By 1980 it was estimated by Bruce Halstead, MD, (Halstead 1979) that there had been over 2 million applications of chelation treatment involving some 100 million infusions, with not a single fatality, in the USA alone. The most effective use of chelation therapy has, over the 30 years of its successful application, been consistently found to be related to those diseases in which heavy metal or calcium deposits are major factors.

Have there been double blind trials, the yardstick by which so much in medicine is judged? Hardly any, because, as Halstead states: 'It is impossible to administer chelation treatment blindly (i.e., so that neither the doctor nor the patient knows whether a real or a substitute is being used), because it can be readily differentiated from an innocuous placebo by even one unacquainted with the compound'

This is a major obstacle to its acceptance by mainstream medicine, but should not prevent those interested in its claims from examining the objective evidence.
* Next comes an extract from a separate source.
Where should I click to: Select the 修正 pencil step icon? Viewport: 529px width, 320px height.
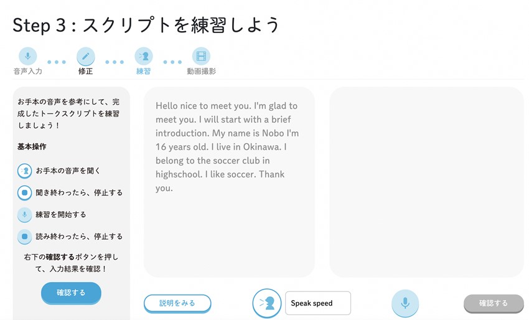[86, 56]
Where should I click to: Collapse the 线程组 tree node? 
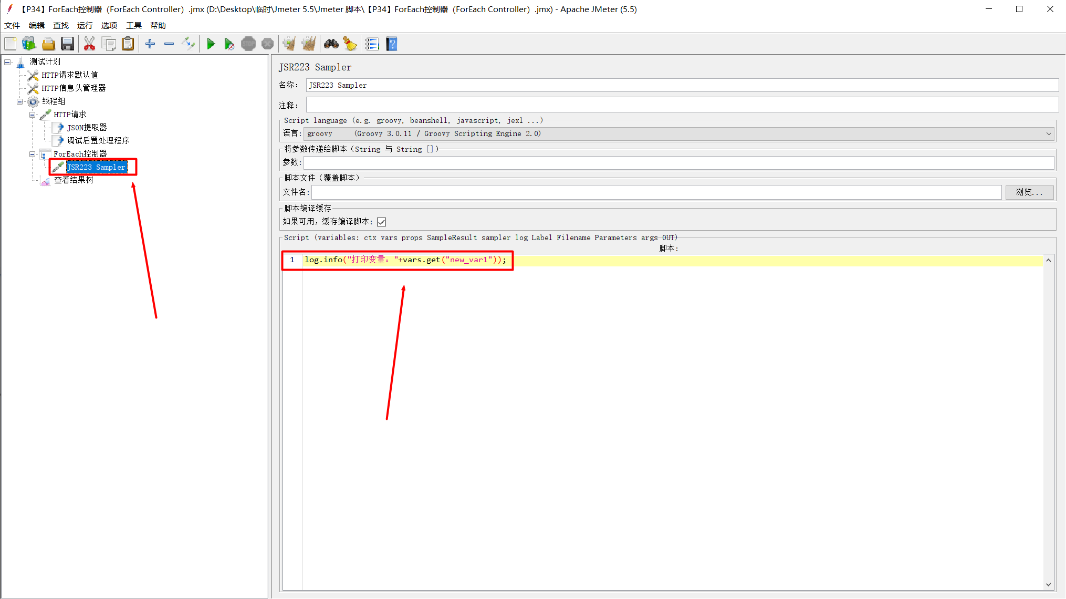pyautogui.click(x=20, y=101)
It should not require double blind control studies to impress the observer with the possibility that people are actually getting better when severely ill people, with advanced circulatory problems, sometimes involving gangrene, show steady improvement in their functions, better muscular coordination, the disappearance of angina pain, increased ability to walk and work, restoration or improvement of brain function, better skin tone and more powerful arterial pulsations, along with the restoration of normal temperature in the extremities. This is particularly true in many patients who are slated to undergo bypass surgery, and this brings us close to one reason for orthodox medicine's rejection (in the main) of chelation's claims.

It might be that some of the simplistic theories as to how chelation treatment achieved its results may have prevented some scientists and physicians from taking it seriously or of investigating its potential. The current theories as to how calcium is encouraged to leave athermanous deposits in blocked arteries have been well investigated by the proponents of chelation therapy and deserve to be seriously considered in view of the vast amount of illness attached to this area of human suffering and the remarkable results demonstrated by chelation physicians.

Bypass surgery and drug treatment of the conditions which chelation so often effectively deals with are very big business indeed. In the USA alone, $4 billion is the current turnov er per annum of the bypass industry. A lesser, but nevertheless enormous, sum is involved in medication for conditions which the relatively cheap (and now out of patent) substance chelation treatment can be shown to help (see Chapter 5 on bypass, etc.). Such vested interests should not be underestimated when it comes to the lengths to which they will go to try to discredit methods which threaten their stranglehold on the 'market' Chelation therapy continues to grow, however, as public awareness and knowledge increases of this safe alternative to surgery and drugs, many of which are of questionable safety and value.